- **WHAT YOU NEED TO DO**: Every line from the one containing "Image resolution: width=724" through the end of the listing below must be given again exactly, and nothing else; exclude pictures.

- **MATERIAL SUPPLIED**:
********************

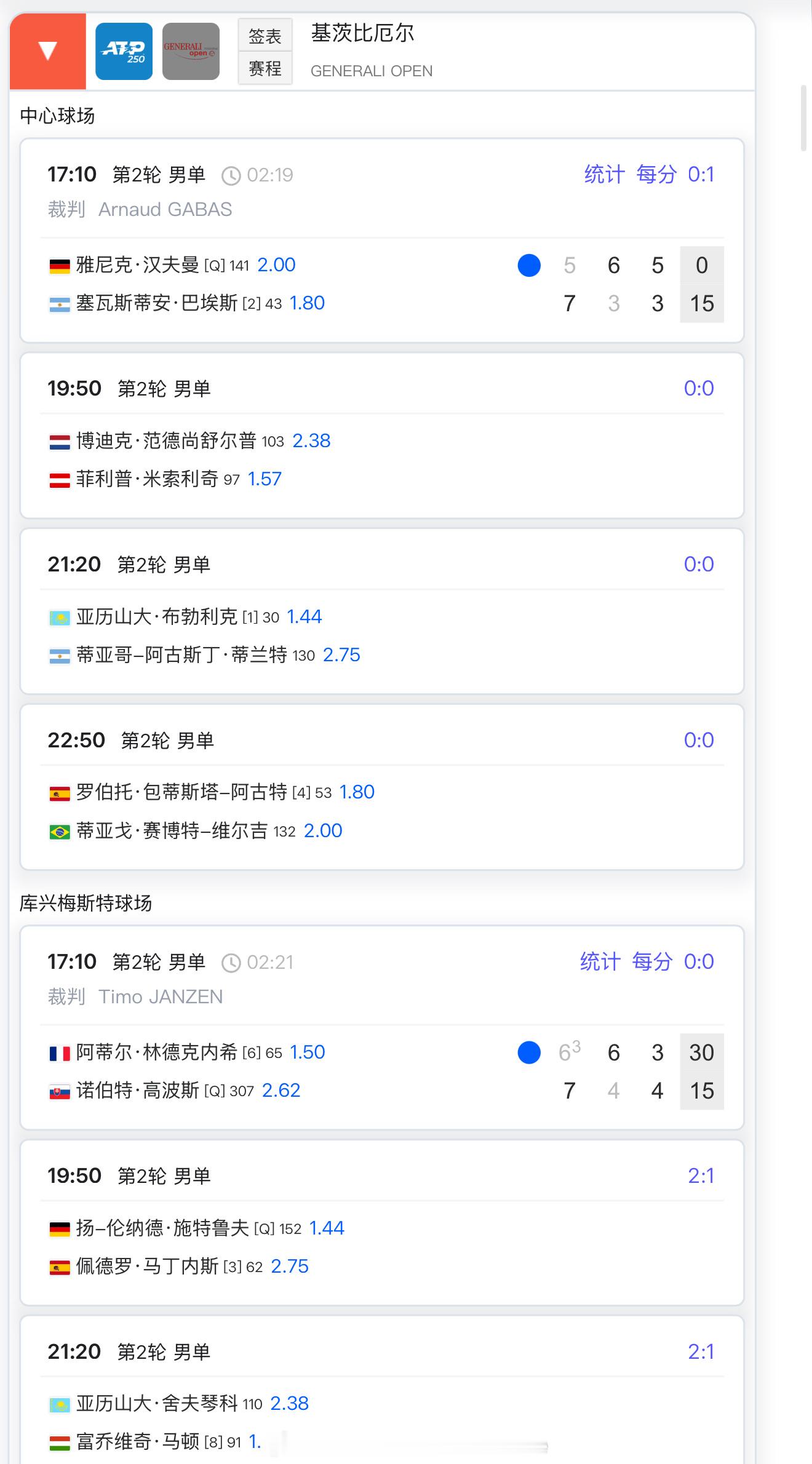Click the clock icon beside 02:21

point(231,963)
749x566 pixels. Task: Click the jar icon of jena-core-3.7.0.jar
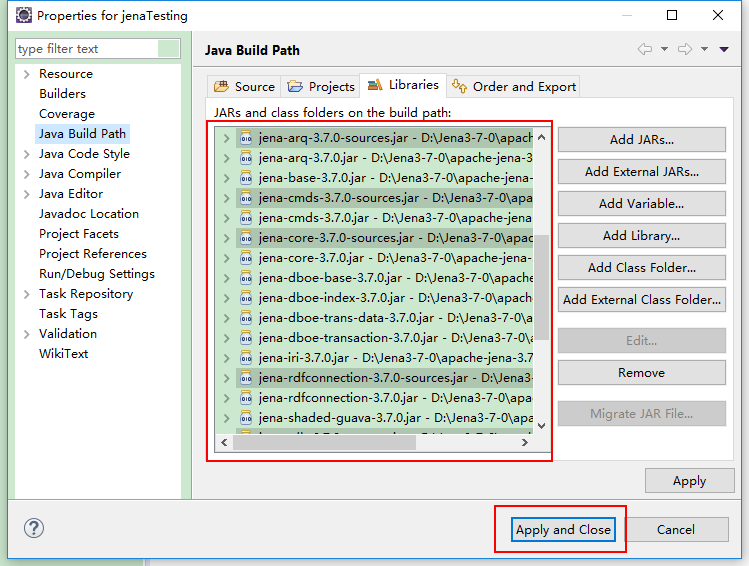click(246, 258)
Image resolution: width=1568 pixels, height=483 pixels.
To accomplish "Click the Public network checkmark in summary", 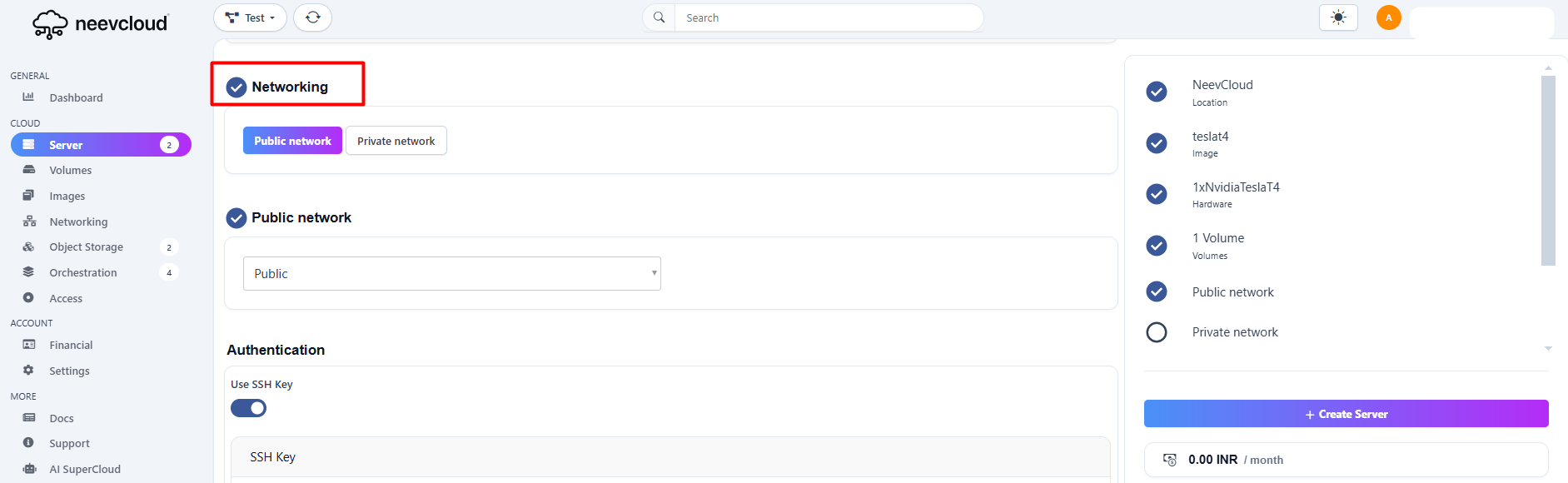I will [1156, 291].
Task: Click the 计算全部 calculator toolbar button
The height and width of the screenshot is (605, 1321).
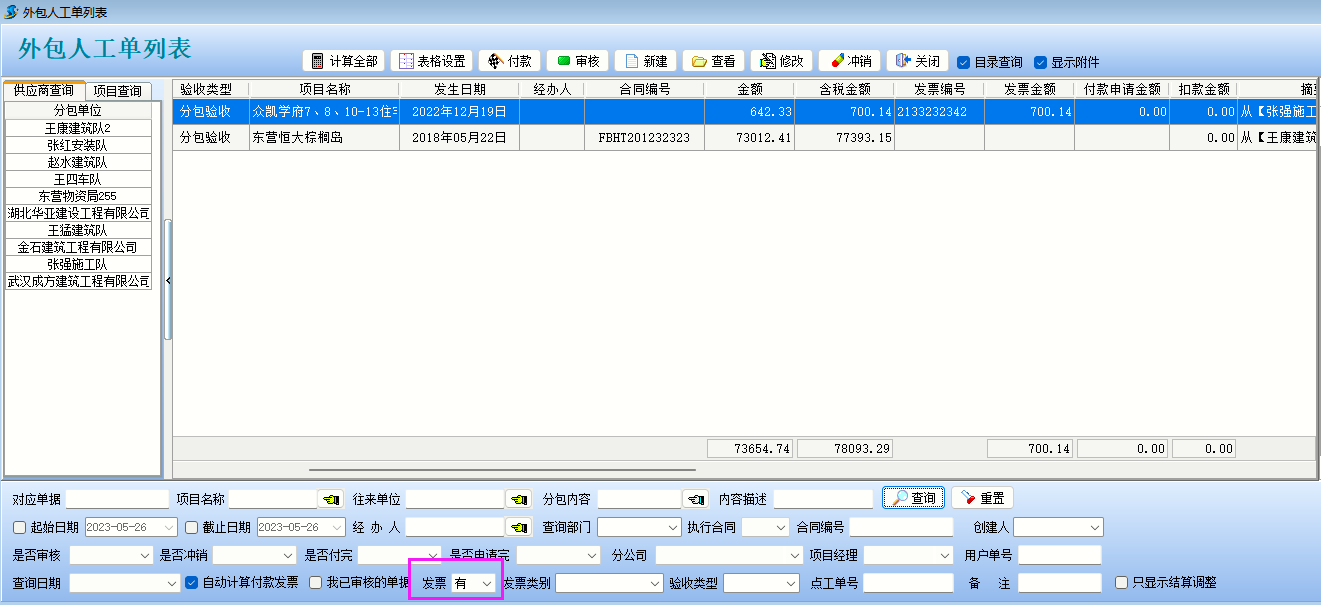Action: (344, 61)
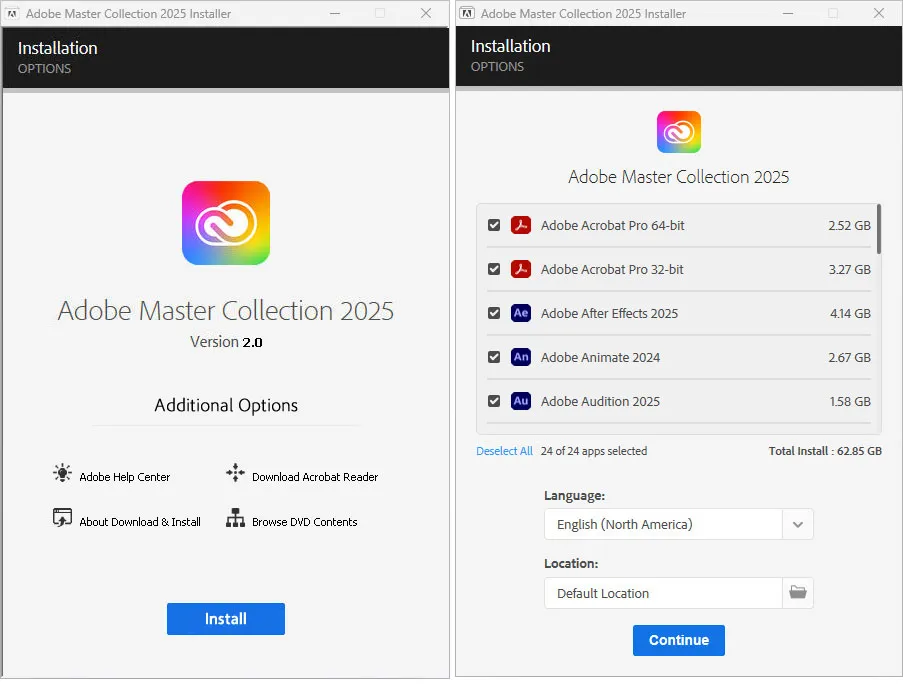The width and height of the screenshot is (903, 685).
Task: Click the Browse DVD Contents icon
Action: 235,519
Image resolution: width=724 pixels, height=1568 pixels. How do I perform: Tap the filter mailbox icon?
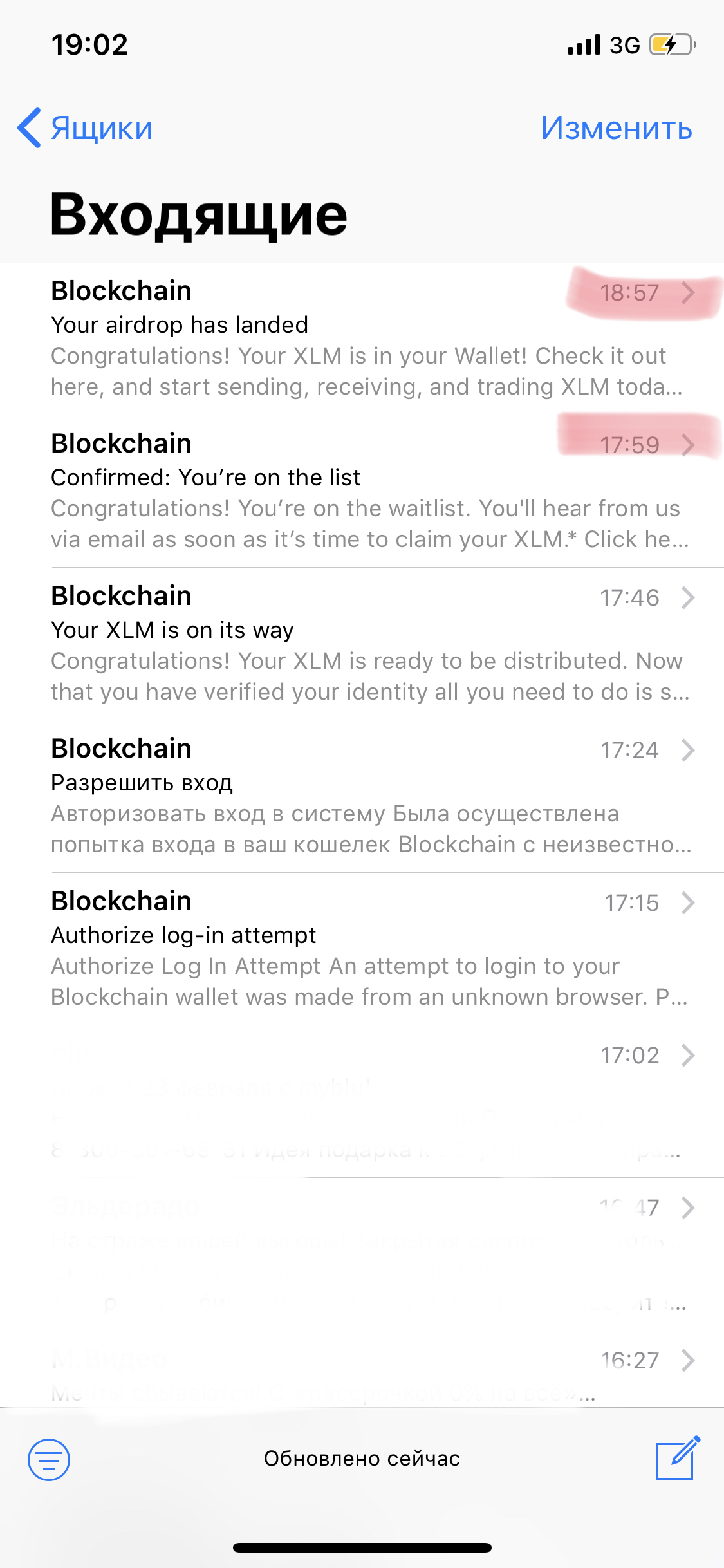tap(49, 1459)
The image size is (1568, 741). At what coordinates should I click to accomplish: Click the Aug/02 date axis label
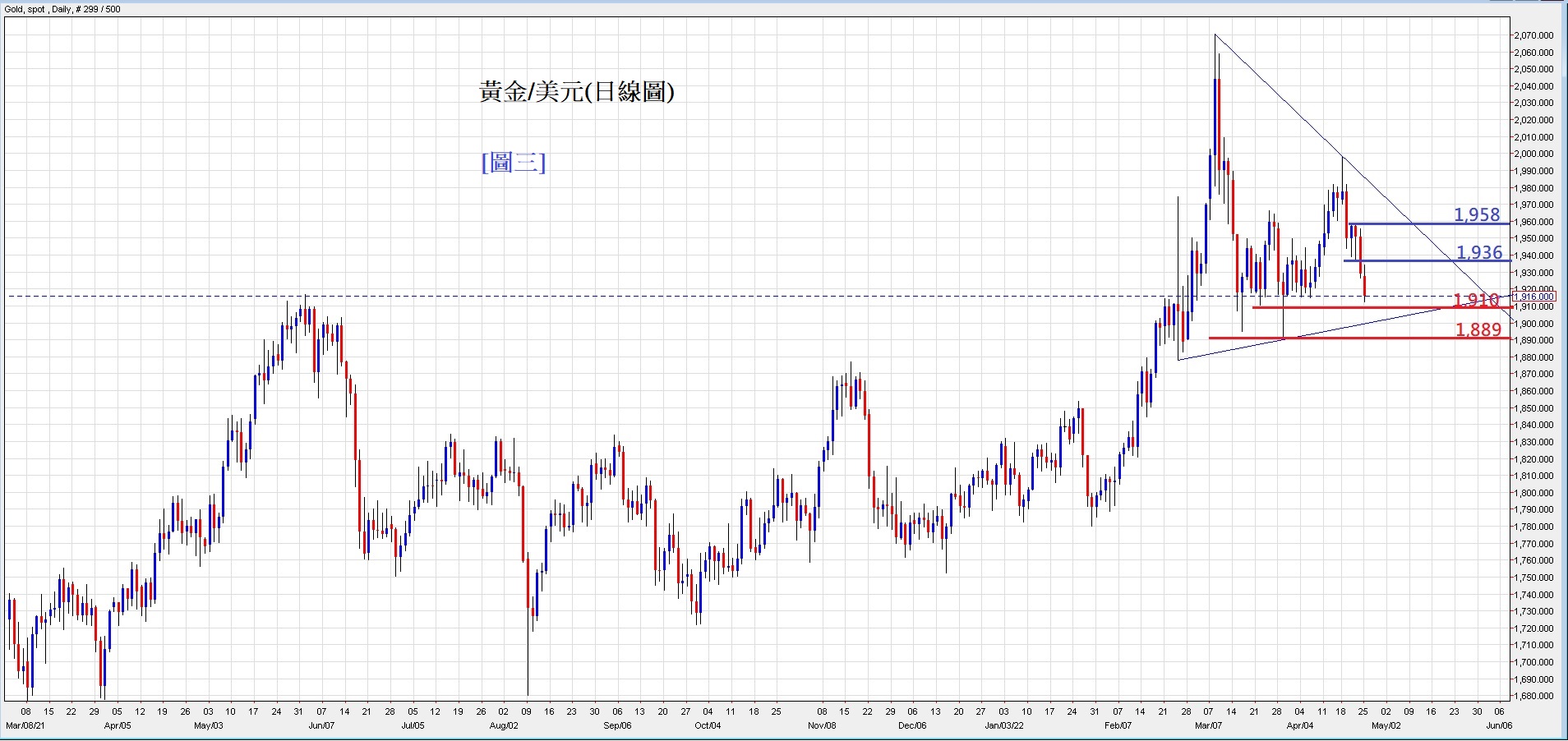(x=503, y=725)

********************

- **TASK OUTPUT**:
Image resolution: width=724 pixels, height=1568 pixels. How do I perform: Tap the filter mailbox icon?
tap(49, 1459)
The image size is (1568, 741). At what coordinates should I click to accomplish: Click the Aug/02 date axis label
(x=503, y=725)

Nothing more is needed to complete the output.